Completing her degree in public policy from Duke, Cheek is now getting ready for Fever training camp which begins April 26.
Drafted with the 35th selection in a 36-player draft and knowing that her chances of being in the WNBA may be slim, it has been a dream since she was little.
“It’s really a dream come true,” Cheek said from her campus in Durham, N.C.. “I used to live in D.C., so when the Mystics came to town, we had season tickets and went to every game. I wanted to be on time for every game. I used to rush my mom to make sure we were there on time. Then we moved to Charlotte and I was there for the Sting until they left. I used to always go to the games because I wanted the WNBA to be around so I could play in it. Now being a part of it is really a great thing.”
Falling from the basketball family tree, Cheek’s father Boris played for Morgan State in college. Growing up, the duo would have early morning gym sessions, lift weights and work on shooting.
Having his experience to teach her was great, but Cheek was happy her mom could provide her own support, too. “It was a good advantage to have someone to talk to about the game and someone who can critique the game because he knows it,” Cheek said “It was also nice to have a mother who didn’t play because it created a good balance. She helped a lot with some of the mental things and a lot of the stuff he did were the technical pieces.”
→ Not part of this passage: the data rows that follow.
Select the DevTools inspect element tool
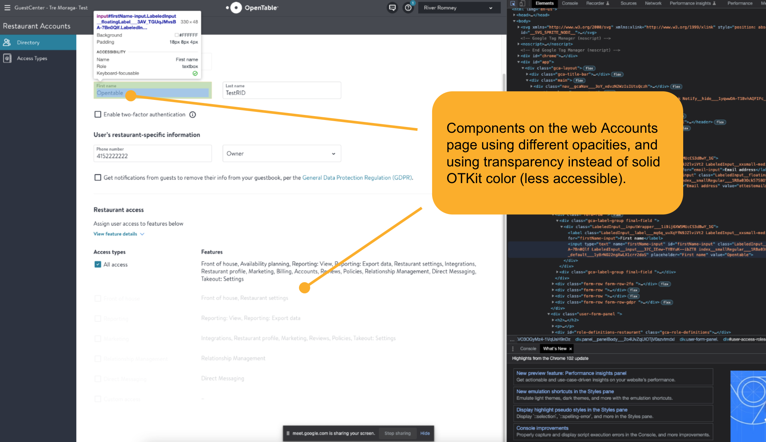 click(513, 3)
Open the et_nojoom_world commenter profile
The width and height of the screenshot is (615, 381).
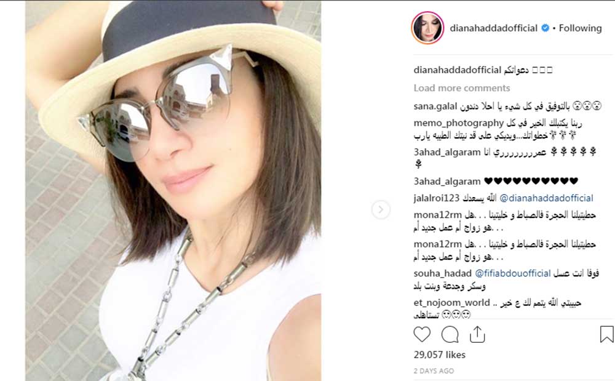pyautogui.click(x=452, y=303)
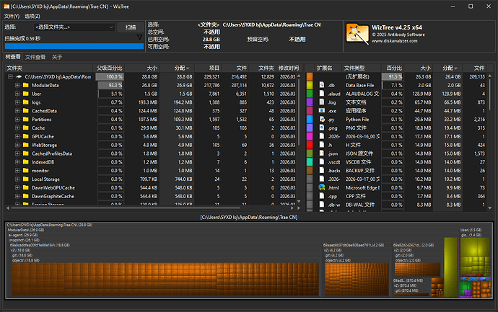This screenshot has width=498, height=312.
Task: Click the .png file type icon
Action: [322, 128]
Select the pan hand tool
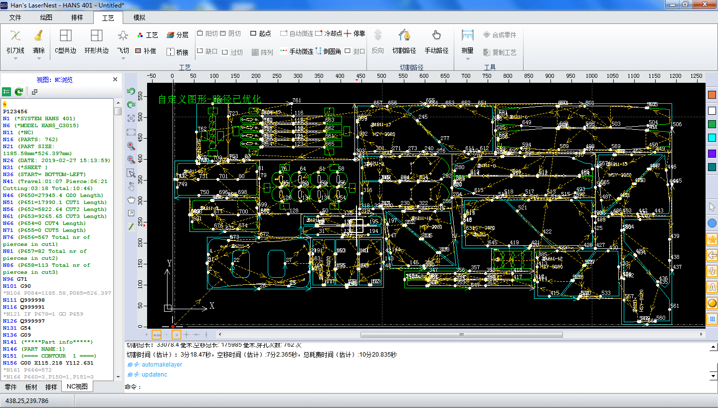Image resolution: width=718 pixels, height=408 pixels. 131,200
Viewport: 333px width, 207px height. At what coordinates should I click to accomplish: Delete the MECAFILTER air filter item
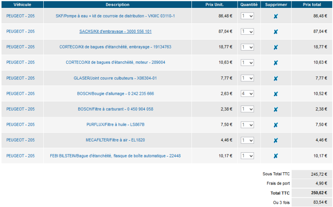[x=276, y=140]
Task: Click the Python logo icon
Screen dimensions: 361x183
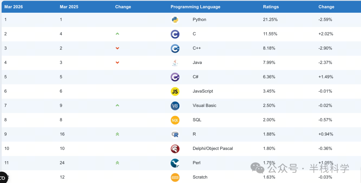Action: pyautogui.click(x=175, y=20)
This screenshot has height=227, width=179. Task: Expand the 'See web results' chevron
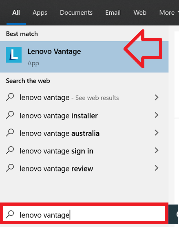tap(157, 98)
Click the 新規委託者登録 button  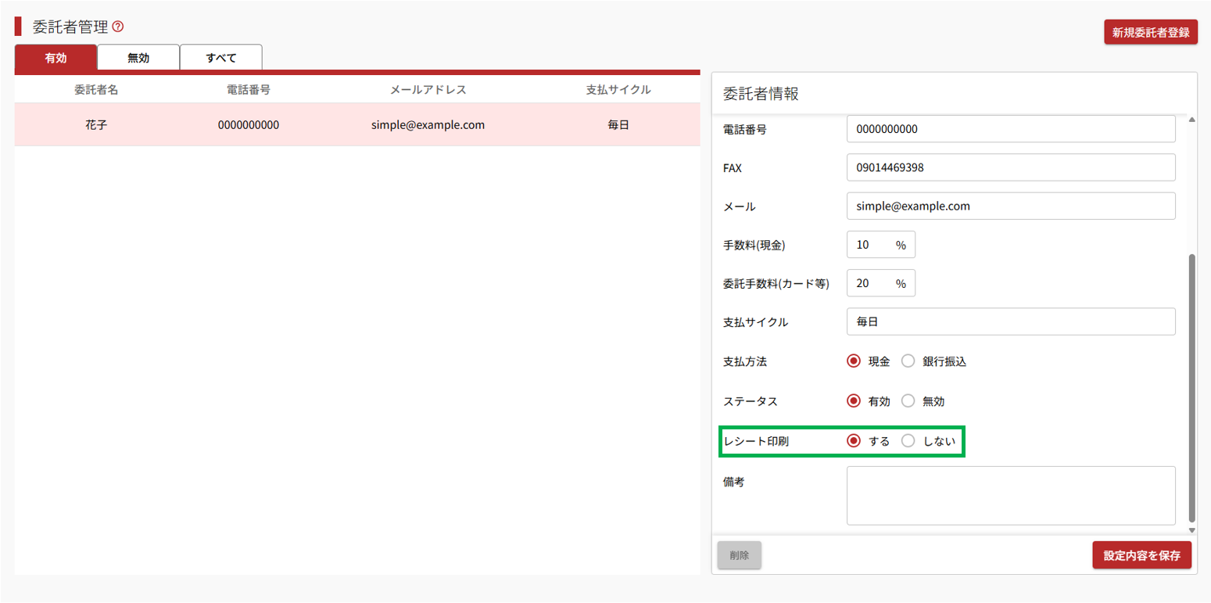tap(1150, 33)
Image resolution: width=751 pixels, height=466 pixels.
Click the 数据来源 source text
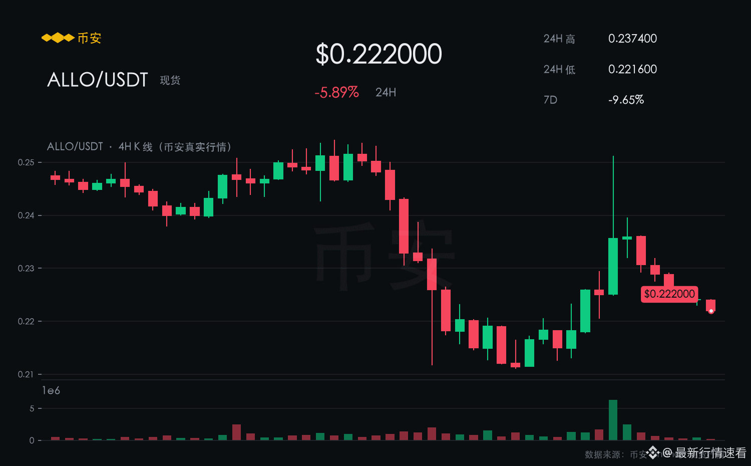[603, 454]
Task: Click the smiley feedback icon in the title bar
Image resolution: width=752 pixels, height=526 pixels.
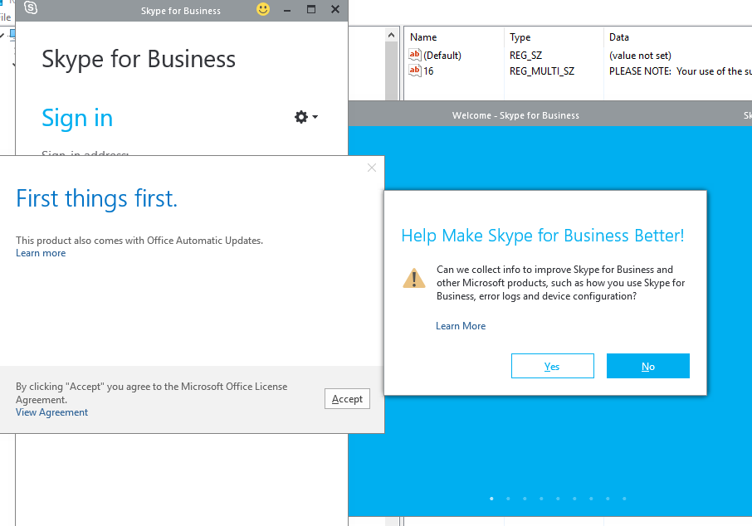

During her time in college, Cheek was fortunate to spend time near her roots in the nation’s capital. This time, though, instead of her parents’ house, she spent time in The White House where she was an intern with the Vice President’s Office of Economic Policy.
If she weren’t playing basketball, Cheek would like to employ her efforts to help improve our nation’s educational system. She has expressed interest in the non-profit Teach for America program which hopes to eliminate educational inequity by enlisting our nation's most promising future leaders. A future leader herself, Cheek hopes to someday work in Washington with education policy.
On the court, she prides herself in is being a versatile player. As mainly a post player, her ability to rebound, step out and shoot, handle the ball and defend are what she regards as her strengths.
She plays an aggressive game on the basketball floor, but she cites a difference in her personality off it. “The Joy off the court is really laid back,” Cheek said “I just kind of just chill out and am beginning to be really mellow. On the court, I am really aggressive and have a lot of grit. I smile some, but not a whole bunch. I am a lot tougher on the court than I am off.”
As a senior, she assisted the Blue Devils to their first ACC championship in six years. She counts that as her most memorable sports moment to date. She realizes, though, the move from college to WNBA will not be a simple one.
“I think that when you go to high school, you are usually the best player,” Cheek said. “In college, you can be one of the best, but everyone is pretty good. When you go to the WNBA, everyone is a great player. Only a select few make it through training camp. You know you are playing with Olympians and All-Stars. Those other players have won many national championships in college, WNBA titles and gold medals. Everyone is bringing something to the table. There are no slackers, they’re all great overall players.”